The percentage of companies reporting benefits from nearshoring was 13.2% in north-central Mexico, 11.4% in central Mexico, and 7.8% in the south. All of these figures are up from the previous year.
According to the Banxico report, the “perception” of the Mexican business sector is that “the relocation process is underway,” but the general opinion is that the full impact of the nearshoring trend will take time to materialize.
More than 41% of the company representatives surveyed expect the greatest impact of nearshoring to be felt between 2026 and 2030. More than 31% believe the nearshoring trend will have its greatest impact in 2025, while around 4% think Mexico will not reap the full benefits of the phenomenon until after 2030.
Exactly 23% of those surveyed believe that Mexico has passed, or is currently at, its peak nearshoring.
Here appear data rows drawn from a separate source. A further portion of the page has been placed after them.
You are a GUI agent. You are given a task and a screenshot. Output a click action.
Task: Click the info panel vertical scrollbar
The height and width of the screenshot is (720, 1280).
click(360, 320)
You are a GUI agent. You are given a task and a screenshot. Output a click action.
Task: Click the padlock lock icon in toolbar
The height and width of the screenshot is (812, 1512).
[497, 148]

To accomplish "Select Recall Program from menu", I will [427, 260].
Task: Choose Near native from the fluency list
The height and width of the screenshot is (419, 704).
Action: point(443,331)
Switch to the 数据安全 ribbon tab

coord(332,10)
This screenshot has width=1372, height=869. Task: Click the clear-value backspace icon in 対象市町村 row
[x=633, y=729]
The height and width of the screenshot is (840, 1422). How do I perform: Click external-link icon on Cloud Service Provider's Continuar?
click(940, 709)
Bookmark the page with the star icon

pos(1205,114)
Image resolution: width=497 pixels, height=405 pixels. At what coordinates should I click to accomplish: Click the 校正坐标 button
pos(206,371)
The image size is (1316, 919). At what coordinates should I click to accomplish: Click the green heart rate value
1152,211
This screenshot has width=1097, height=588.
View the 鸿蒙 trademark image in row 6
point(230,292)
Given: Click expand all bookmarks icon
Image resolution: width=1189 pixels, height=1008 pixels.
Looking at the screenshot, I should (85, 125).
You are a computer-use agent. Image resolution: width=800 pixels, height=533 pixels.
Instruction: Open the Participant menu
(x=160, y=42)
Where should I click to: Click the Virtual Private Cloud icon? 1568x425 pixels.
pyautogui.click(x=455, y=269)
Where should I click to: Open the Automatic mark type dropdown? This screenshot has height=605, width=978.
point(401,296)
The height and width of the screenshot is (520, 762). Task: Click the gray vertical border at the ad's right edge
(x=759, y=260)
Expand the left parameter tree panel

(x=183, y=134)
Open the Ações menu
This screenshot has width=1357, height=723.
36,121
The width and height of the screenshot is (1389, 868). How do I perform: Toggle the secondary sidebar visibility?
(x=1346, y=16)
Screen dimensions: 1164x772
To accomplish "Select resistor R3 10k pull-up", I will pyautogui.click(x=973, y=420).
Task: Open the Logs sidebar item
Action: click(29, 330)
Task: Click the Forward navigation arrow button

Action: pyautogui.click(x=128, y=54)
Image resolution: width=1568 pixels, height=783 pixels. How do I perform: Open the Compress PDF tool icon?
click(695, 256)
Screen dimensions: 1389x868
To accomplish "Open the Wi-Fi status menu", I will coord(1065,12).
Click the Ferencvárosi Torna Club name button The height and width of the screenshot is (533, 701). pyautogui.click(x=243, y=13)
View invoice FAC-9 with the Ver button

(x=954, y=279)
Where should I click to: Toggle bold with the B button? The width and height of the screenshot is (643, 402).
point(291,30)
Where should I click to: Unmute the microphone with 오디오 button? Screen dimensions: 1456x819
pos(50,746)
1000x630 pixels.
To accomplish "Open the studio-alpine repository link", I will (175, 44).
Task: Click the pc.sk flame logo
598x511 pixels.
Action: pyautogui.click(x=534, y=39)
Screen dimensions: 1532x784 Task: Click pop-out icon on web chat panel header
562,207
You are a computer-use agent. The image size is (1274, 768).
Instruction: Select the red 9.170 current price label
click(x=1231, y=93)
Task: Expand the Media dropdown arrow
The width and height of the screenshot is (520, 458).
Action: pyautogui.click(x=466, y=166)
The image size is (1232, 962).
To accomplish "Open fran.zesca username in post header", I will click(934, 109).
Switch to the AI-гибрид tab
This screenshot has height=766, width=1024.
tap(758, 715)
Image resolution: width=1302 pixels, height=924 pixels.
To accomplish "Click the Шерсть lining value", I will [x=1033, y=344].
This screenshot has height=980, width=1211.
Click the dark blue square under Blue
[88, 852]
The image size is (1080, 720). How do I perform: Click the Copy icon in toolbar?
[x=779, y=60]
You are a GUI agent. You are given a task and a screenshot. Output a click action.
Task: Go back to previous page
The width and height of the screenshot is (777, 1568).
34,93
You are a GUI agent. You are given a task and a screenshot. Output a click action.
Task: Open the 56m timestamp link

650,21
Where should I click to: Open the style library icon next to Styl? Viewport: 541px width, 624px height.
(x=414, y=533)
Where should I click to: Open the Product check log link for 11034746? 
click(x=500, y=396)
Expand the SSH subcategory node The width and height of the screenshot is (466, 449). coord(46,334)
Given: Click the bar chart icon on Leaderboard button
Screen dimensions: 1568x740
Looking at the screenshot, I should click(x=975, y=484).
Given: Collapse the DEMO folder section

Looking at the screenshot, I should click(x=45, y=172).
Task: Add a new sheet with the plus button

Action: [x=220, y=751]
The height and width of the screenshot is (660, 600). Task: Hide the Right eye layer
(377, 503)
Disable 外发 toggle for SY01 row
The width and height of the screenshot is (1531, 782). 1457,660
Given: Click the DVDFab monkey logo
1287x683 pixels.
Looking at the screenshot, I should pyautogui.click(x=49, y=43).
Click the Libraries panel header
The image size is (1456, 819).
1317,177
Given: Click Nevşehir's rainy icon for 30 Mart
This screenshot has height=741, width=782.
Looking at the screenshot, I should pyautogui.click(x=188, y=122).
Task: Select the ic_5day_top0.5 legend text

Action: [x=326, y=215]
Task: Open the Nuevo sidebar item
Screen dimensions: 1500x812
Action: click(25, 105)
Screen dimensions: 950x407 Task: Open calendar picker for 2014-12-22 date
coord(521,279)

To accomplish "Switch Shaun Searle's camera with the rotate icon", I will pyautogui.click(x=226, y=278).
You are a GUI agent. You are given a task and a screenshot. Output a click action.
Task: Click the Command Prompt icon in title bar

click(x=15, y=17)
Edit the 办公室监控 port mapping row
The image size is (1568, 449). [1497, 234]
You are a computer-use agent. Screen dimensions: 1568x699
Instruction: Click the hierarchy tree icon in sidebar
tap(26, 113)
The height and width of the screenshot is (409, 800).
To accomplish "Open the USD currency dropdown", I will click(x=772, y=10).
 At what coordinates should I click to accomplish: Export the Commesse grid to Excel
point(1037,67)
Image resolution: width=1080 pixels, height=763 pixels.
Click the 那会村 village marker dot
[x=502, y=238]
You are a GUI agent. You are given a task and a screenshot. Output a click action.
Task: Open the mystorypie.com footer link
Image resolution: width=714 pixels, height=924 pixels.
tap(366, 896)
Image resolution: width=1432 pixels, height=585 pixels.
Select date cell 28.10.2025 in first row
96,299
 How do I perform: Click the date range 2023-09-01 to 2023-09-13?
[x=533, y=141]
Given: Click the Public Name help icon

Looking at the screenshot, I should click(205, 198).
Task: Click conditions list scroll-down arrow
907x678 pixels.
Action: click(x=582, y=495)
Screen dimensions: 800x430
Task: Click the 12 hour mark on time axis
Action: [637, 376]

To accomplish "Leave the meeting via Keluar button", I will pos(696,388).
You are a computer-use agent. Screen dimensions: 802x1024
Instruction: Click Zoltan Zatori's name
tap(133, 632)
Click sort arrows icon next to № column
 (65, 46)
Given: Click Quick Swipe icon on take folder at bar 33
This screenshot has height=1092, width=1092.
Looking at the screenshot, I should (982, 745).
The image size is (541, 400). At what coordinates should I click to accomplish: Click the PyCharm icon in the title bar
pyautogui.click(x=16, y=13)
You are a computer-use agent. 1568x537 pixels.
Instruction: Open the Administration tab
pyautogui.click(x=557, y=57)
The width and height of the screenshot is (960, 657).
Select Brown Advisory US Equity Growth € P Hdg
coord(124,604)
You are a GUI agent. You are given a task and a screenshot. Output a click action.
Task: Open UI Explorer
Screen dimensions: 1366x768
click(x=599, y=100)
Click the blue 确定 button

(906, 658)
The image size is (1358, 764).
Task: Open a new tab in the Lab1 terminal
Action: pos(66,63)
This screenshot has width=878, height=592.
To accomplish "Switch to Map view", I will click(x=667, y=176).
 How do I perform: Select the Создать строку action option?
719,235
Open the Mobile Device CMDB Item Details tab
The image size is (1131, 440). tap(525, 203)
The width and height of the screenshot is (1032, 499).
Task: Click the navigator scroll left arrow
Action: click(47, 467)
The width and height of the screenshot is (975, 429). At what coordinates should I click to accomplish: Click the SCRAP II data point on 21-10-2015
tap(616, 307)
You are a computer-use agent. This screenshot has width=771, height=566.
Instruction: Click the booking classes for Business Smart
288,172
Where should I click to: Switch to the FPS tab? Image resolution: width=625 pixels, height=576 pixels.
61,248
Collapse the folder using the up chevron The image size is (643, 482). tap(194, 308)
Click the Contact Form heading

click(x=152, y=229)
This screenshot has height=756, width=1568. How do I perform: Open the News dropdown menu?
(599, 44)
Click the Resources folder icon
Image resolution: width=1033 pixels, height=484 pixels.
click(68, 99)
Investment announcements for Mexico exceeded US$100 billion last year, and reached nearly $50 billion in the first seven months of 2024, indicating that Mexico has not yet peaked as a nearshoring destination.
However, there is no guarantee that all of the announced projects will proceed, and there are concerns that new judicial reforms, and other constitutional bills that have yet to be approved, could have a significant negative impact on Mexico’s attractiveness as an investment destination.
JPMorgan Chase CEO Jamie Dimon said last November that Mexico was “probably the number one opportunity” in the world for investors, while in December Thor Equities founder and chairman Joseph Sitt asserted that Mexico had become an “alternative” to China and a “golden” opportunity for investment.
But it remains to be seen whether Mexico will truly seize the nearshoring opportunity during Claudia Sheinbaum’s 2024-30 presidency, or whether factors such as government policies, insecurity, energy and water shortages, and inadequate infrastructure cause the country to fall short of its much-vaunted potential.